Manch antiker Held wurde gar als politischer Dissident in Dienst genommen: 1982 beauftragte der DDR-Kulturbund mehrere Künstler, eine „Prometheus-Mappe“ zu erstellen. Prometheus, als Überbringer des göttlichen Feuers an die Menschen, ein Freund der Gleichheit und des Fortschritts, also ein progressiver Sozialist, sollte wohl als Idealfigur des real existierenden Sozialismus vereinnahmt werden. Doch das war zur Zeit des Kalten Krieges und des Wettrüstens, und so fielen die Werke unerwartet kritisch aus: Bei Wolfgang Mattheuer wurde Prometheus zum Brandstifter, und Uwe Pfeifer ließ ihn als Che Guevara auf einem Panzer eine Feuersäule schwingen. Wen wunderts, dass die Mappe allzuschnell in den Archiven verschwand.

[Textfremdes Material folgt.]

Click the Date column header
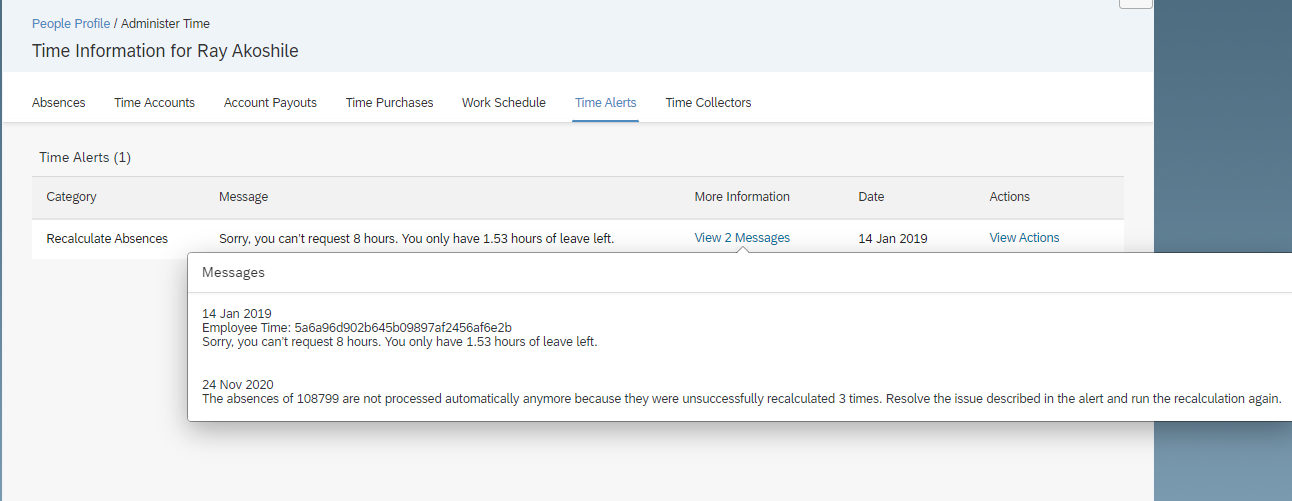The width and height of the screenshot is (1292, 501). (x=871, y=197)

Zum Glück für die staunende Nachwelt konnte das Sprengel Museum damals dieses rare Stück ergattern.

Die Formensprache mancher Bilder, die wenige Jahre alt sind, verstehen wir schon heute kaum mehr. In den Jahrtausende alten Mythen dagegen können wir uns immer noch wiedererkennen und spiegeln. Gerade weil diese so universell und wandlungsfähig sind, bleiben sie trotz aller Metamorphosen im Kern erhalten. Sie sind – auch das zeigt die tolle Ausstellung im Sprengel Museum Hannover - wie ein uralter Text, der immer wieder neu geschrieben und verziert wird.

»Götter und Helden. Nachleben und Eigenleben antiker Mythen in der Grafik« ist zu sehen im Sprengel Museum Hannover noch bis zum 19. Februar 2012.